Im a newbie building his first system with some questions about case fans. I'm going to be overclockinga 1.6 to hopefully around 2.4 levels. I plan on using artic silver with the reatil heat sink and fan.

But for case fans:
1. how many do you need? is somewhere from 2-4 enough?
2. what differentiates between an intake and exhaust fan? Is there actual difference when you buy the fan? or when/how you mount it?
3. 3pin and 4 pin fans? Are the pins just about you connect to the power supply? if so, is one preferred?

Thanks for all of your help guys.

Goldwing
06-24-02, 09:19 PM
Check out my reply to your post in "Cases and Power Supplies".

....and for future reference just post in the most appropriate category it is generally considered bad form to double post the same problems in different categories.

That said Welcome to the forums hansbbans!

JaY_III
06-24-02, 09:33 PM
1st i would recommend upgrading from the retal HSF to something a little better. It is true some people seem to overclock ok with the retail heastink/fan... it was not desigend by intel to be used as an overclockers heatsink... and it shows.
it would be nothing but bad advise if i said it was ok (or even didnt say it was not ok) for overclocking with.

AS for how many you need, it all depends on your case, cables and the airflow. What you will generaly want is the intake in the lower front of the case,(1 or 2 fans, depending on what the case allows) And exhaust in the top rear, 1 or 2 in the PSU (depends on PSU design) and 1 or 2 in the case (once again depends on case design)

It is true you can always cut extra holes in the case... but i would recomend you do that after you have your setup going to determine if it is really needed..... well unless you wana go all out, then by all means go for it.

The difference between an intake and an exhaust fan is, the intake blows/sucks air into the case.

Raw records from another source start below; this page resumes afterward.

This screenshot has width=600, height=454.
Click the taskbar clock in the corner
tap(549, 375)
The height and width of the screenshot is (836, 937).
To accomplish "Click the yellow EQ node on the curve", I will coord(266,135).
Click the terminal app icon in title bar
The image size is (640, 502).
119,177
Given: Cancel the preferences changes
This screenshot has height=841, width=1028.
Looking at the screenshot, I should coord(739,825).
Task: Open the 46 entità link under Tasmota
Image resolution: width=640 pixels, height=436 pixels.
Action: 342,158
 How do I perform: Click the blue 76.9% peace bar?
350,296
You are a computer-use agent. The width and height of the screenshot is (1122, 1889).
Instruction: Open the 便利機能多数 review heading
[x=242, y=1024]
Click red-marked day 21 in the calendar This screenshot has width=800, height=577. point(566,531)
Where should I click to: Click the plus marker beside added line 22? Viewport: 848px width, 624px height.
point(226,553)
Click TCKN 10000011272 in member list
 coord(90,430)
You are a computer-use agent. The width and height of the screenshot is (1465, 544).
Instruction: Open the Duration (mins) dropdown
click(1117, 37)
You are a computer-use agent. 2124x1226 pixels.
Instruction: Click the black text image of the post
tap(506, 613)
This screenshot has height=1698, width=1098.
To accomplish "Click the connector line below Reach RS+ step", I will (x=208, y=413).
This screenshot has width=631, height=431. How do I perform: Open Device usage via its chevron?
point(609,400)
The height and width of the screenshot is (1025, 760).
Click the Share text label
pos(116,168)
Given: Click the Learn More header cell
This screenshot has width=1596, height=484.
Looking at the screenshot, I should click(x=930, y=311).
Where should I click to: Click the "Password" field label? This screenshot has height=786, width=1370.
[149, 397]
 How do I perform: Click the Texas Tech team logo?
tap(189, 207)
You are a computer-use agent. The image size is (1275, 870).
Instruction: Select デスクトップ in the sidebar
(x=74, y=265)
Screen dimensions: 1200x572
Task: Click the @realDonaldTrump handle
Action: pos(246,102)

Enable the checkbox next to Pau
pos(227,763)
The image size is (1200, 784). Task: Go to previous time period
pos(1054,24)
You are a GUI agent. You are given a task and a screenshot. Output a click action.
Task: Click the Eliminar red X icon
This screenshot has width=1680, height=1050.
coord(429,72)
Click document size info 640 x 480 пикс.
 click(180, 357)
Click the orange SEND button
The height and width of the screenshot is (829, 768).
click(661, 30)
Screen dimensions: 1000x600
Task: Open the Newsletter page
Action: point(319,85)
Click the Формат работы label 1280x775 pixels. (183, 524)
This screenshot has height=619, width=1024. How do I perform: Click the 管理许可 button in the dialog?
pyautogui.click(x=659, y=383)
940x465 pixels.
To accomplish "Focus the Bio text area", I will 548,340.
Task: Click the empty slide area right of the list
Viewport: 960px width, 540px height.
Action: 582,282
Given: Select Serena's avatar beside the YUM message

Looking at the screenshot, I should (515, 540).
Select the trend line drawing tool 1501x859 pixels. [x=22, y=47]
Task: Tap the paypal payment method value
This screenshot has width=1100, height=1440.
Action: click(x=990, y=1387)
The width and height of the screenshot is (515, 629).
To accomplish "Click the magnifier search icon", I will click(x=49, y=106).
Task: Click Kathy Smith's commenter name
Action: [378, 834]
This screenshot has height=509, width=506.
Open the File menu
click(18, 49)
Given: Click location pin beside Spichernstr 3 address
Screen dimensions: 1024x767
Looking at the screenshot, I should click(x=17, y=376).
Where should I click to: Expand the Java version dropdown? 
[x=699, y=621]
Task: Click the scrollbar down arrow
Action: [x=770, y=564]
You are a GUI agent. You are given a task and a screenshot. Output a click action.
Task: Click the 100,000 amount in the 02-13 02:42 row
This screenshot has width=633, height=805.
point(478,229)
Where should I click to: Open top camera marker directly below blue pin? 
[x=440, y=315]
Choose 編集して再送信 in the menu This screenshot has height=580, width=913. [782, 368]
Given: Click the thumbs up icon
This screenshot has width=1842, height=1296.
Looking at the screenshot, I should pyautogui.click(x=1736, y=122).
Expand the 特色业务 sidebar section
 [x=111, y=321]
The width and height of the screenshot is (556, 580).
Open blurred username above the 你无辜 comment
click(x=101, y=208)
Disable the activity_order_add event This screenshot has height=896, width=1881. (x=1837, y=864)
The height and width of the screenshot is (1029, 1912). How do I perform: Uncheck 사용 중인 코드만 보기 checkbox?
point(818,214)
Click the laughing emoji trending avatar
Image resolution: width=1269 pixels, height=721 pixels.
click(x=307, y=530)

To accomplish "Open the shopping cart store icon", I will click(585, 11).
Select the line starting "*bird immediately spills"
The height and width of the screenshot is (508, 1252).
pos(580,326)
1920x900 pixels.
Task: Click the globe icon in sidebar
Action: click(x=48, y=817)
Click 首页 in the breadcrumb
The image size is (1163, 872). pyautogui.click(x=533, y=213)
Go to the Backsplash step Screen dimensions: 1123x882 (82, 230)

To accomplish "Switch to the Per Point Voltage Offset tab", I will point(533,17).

While an exhaust fan blows/sucks air out of the case. Thier is no actual difference when you buy the fans, it is only how you mount the fan... mounting it either to blow suck air in or blow air out.
Fans gerally blow air towards the label. so if you were looking at a fan strait on, it would be blowing air at you.....
So to make a fan an exhaust fan, you (generaly) have the fans label touching the case. And an intake fan, the label would be facing the inside of the case.

Another thing to note about fans is, it is better to have more pressure blowing air out of the case than sucking air in. As when more air is being sucked in than blown out, dust tends to build up faster.

The difference bettween a 3 and 4 pin fan is.....
3 pin fan, attach to a fan header on the motherboard.
Some motherboard have 1 or 2, better boards have 3 or 4 (anyone seen one with 5+?)
3 pin fans (when they have all 3 wires) have RPM monitoring abilitys (yellow wire)
3 pin fans all run at 12 volts.

4 pin fans attach to a standard molex conector (PSU)
4 pin fans do not have RPM monitoring.
4 pin fans generaly run at 12V although a few can be found running from 5V.

Also not that some 3 pin fans should not be run from a fan header. This applies to high wattage fans such as DELTA's. They draw more watts than the fan header can supply. this results in the Fan header being blown. So check your manualy to see the max watts (or amps) a fan header can put out if you get heavy duty fans.
Fans like that can still be ran from a 4 pin molex connector with an adapter.. or you could make one yourself. If you make one yourself dont cut the the yellow wire off the 3 pin connector as you can still plug that into a fanheader to view how many RPM's the fan is running at.